* BEGIN *
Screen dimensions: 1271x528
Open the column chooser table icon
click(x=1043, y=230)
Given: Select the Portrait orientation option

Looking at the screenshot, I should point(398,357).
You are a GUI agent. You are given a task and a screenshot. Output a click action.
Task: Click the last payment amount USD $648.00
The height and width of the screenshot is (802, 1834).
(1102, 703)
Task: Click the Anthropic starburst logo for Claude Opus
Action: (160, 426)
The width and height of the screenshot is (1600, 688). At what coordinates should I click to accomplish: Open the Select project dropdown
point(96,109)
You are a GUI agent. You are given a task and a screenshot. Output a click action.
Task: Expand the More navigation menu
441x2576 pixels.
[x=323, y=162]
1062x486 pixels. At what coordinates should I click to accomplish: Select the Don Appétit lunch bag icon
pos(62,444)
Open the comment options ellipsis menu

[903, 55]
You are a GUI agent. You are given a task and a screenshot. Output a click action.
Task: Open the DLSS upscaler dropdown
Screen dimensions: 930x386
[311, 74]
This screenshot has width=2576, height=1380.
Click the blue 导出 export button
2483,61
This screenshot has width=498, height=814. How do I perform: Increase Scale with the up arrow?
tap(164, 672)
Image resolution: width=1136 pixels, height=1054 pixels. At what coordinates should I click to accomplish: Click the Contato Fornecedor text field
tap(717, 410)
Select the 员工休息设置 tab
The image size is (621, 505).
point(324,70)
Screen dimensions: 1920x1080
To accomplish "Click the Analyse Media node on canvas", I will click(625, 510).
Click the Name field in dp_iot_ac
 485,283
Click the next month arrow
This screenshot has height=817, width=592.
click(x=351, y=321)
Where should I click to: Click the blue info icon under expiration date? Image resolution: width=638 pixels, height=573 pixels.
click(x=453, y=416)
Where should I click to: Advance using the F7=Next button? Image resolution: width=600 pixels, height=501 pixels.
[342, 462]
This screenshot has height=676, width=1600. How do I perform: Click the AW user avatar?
* END *
Return each line of the data above that contains the word "pixels".

■ Exercise result ■
441x2576 pixels.
1062x486 pixels. At what coordinates should I click to accomplish: Select the Don Appétit lunch bag icon
Image resolution: width=1136 pixels, height=1054 pixels. At what coordinates should I click to accomplish: Click the Contato Fornecedor text field
Where should I click to: Click the blue info icon under expiration date? Image resolution: width=638 pixels, height=573 pixels.
Where should I click to: Advance using the F7=Next button? Image resolution: width=600 pixels, height=501 pixels.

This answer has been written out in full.